§ Tasks to carry out:
#1 Sum up the passage on Jewish holidays in two sentences.
#2 Write the next part of the passage on Jewish holidays, picking up right after its last sentence.

§ Document text:
=== Section Start ===
The Jewish People loves holidays. This week’s parashah, Emor, reminds the Israelites of the yontif schedule: Shabbat every week, of course, and then the big ones: Passover, Shavuot, Rosh Hashanah, Yom Kippur, and Sukkot. Dayenu, that would have been enough. But those are just the holidays in the Torah. Later generations added Purim, Chanukah, Tisha B’Av and Tu Bishvat. And if you’re really machmir, really serious, then you also include the fast days of Tzom G’daliah, Ta’anit Esther, Asarah b’Tevet, and Shivah Asar b’Tammuz. And I won’t even list the modern Israeli holidays. Take a look at the Hebrew calendar and you’ll see that every month of the year, with one exception, has a holiday. That one empty month is Cheshvan, which the Sages called Mar-Cheshvan, “Bitter Cheshvan.” Rabbis today, noting that it comes after the holiday-heavy month of Tishrei, call it “Sweet, Sweet Cheshvan.” But every Cheshvan, and after every holiday, there is a bit of a letdown (even for rabbis). It’s human nature to look forward to the climactic moments, to focus our attention and energy on these most special, holy days, just as we anxiously prepare for and look forward to weddings, birthdays, graduations, and Super Bowls. We do love a good special occasion. (I remember when my son Maverick was around three, I was explaining what a special occasion was. After my explanation, I asked him, “So can you think of an example of a special occasion?” And he said, “When the garbage man comes.” So it seems that special is in the eye of the beholder.)
=== Section End ===
§ Raw data:
=== Section Start ===
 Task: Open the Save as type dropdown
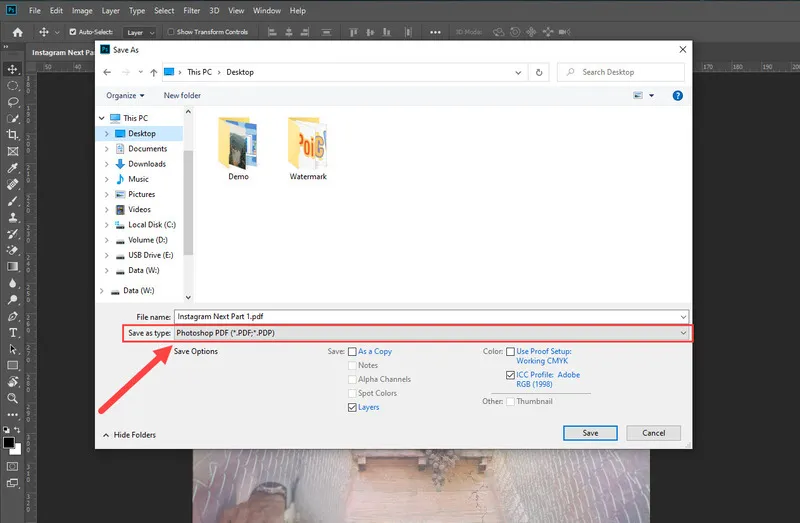coord(683,332)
=== Section End ===
§ Set of answers:
#1 The Jewish People loves holidays: beyond Shabbat and the major holidays in the Torah, later generations added others, along with fast days, so every month of the Hebrew calendar except Cheshvan has a holiday. Because it is human nature to focus on special occasions, there is a letdown after every holiday, though what counts as special is in the eye of the beholder.

#2
Special occasions are wonderful, and Judaism has an embarrassment of riches in the special occasion department. But our tradition also reminds us that we can’t live on holidays alone. After the description of the holidays in our parashah, we read, “GOD spoke to Moses, saying: Command the Israelite people to bring you clear oil of beaten olives for lighting, for kindling lamps regularly. Aaron shall set them up in the Tent of Meeting outside the curtain of the Pact [to burn] from evening to morning before GOD regularly; it is a law for all time throughout the ages” (Lev. 24:1-3). The people are commanded to bring clear, pure olive oil to light the menorah as a ner tamid in the Tabernacle. In honor of the original, synagogues usually have their own version of the ner tamid hanging over the ark. We often call it the “eternal light,” but it is more accurately translated as the “regular light,” since the menorah only burned through the night and was relit every evening. So really, if we wanted to be historically accurate, every morning, we should turn off our ner tamid and then turn it back on at night.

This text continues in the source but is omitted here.